The No-Fault Act was intended to provide a financial safety net below which it would not let an accident victim fall. As long as this objective was satisfied, the Act was not intended to restrict freedom of contract by insurers. There was, therefore, no public policy bar to the existence of excess clauses in compulsory owner coverage under the No-Fault Act. However, conflicting excess clauses were void as mutually repugnant. Under minority rule, adopted by the court here, where conflicting excess clauses existed, both policies shared in the loss equally until the proceeds were exhausted. Guaranty National Insurance Co. v. Ohio Casualty Insurance Co., 580 P.2d 41 (Colo. App. 1978), rev'd on other grounds, 592 P.2d 397 (Colo. 1979).

Guaranty National Insurance Co. v. Ohio Casualty Insurance Co., 580 P.2d 41 (Colo. App. 1978), rev'd on other grounds, 592 P.2d 397 (Colo. 1979), involved a dispute between two insurance companies over which company was obligated to provide primary liability coverage for an automobile accident. The court of appeals concluded that the policies contained conflicting excess clauses, which were mutually repugnant, and that each company was obligated to cover the loss on an equal basis until the limit of its coverage was exhausted. However, in Ohio Casualty Insurance Co. v. Guaranty National Insurance Co., the supreme court reversed, concluding that one of the excess clauses was not applicable. Therefore, the supreme court did not address the issue of the proper method of apportionment where two or more applicable policies contain conflicting excess clauses.

The accident occurred when a car driven by Olive Jensen collided with a car driven by Christy Brost. Jensen was killed and several people in the Brost car were injured. Jensen's car belonged to G & J Specialties, d/b/a Budget Rent-A-Car. Jensen was transporting the car on behalf of G & J, and Guaranty National insured the car. Ohio Casualty insured Jensen's private auto and also provided non-owner coverage in certain circumstances. A dispute arose between the two carriers as to which policy should be required to cover Jensen's liability to Brost and her passengers and the liability for the collision damages.

The plaintiff, Guaranty National, asserted that Ohio Casualty's non-owner coverage was primary and that its policy was excess. The trial court, however, determined that Guaranty National's policy was primary. Guaranty National's principal argument on appeal was that both companies should be held equally liable, since the policies provided coverage on an equal footing.

Ohio Casualty argued that its policy did not apply, since its non-owner coverage specifically excluded situations in which the subject car was provided for the regular use of the named insured. However, the court of appeals held that under the record before it, Ohio Casualty had not met its burden of proving that this exclusion applied. The court also rejected Ohio Casualty's contention that there was no coverage because of a provision in its policy excluding coverage for the named insured while the person engaged in another's automobile business. The court held that G & J's business could not be interpreted as an automobile business. Thus, the court of appeals concluded that Ohio Casualty's policy was applicable to Jensen's use of the non-owned car. 580 P.2d at 44-45.

Stated problem 1
Rewrite the insurance case summary from "Ohio Casualty argued" to "P.2d at 44-45.", replacing "court of appeals" with "appellate court".
Stated problem 2
Name each level of court that the insurance case summary mentions.
The listing that follows has nothing to do with the insurance case summary above.

Word and element pointing listing
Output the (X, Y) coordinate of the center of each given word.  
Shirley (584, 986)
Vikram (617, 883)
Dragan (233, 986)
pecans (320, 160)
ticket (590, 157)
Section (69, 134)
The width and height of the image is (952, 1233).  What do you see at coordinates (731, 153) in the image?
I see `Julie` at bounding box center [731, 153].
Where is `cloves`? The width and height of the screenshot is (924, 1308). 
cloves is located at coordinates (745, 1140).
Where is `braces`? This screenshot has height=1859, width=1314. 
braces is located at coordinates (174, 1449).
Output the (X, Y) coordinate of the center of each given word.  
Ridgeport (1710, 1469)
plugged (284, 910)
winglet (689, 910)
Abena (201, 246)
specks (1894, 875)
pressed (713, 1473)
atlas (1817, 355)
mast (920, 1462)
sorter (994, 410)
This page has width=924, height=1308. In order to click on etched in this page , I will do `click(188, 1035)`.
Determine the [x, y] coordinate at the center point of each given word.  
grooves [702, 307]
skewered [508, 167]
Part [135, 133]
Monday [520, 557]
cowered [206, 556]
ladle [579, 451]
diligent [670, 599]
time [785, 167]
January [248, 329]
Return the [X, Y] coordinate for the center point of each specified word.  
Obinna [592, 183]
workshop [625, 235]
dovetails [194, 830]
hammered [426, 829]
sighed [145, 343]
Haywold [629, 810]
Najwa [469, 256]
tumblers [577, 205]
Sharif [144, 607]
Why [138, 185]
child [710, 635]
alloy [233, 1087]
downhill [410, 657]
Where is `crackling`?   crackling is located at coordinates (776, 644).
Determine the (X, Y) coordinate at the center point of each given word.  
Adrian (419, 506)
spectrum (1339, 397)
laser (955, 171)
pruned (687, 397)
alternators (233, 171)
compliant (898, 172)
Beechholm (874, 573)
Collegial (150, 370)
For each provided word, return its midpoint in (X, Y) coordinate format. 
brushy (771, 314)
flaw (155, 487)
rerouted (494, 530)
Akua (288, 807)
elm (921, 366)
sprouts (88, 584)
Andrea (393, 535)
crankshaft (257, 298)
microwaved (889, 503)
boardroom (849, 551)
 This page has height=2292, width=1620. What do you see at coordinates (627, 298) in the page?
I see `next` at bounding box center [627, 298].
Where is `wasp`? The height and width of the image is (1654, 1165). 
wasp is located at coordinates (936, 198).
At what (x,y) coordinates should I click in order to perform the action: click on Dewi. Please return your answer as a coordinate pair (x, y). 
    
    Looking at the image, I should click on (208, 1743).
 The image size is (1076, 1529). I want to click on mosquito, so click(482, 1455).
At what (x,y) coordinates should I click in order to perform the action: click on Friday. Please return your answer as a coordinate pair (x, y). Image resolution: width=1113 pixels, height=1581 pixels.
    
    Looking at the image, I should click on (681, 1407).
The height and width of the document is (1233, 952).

Written reply 1
Ohio Casualty argued that its policy did not apply, since its non-owner coverage specifically excluded situations in which the subject car was provided for the regular use of the named insured. However, the appellate court held that under the record before it, Ohio Casualty had not met its burden of proving that this exclusion applied. The court also rejected Ohio Casualty's contention that there was no coverage because of a provision in its policy excluding coverage for the named insured while the person engaged in another's automobile business. The court held that G & J's business could not be interpreted as an automobile business. Thus, the appellate court concluded that Ohio Casualty's policy was applicable to Jensen's use of the non-owned car. 580 P.2d at 44-45.

Written reply 2
trial court, court of appeals, supreme court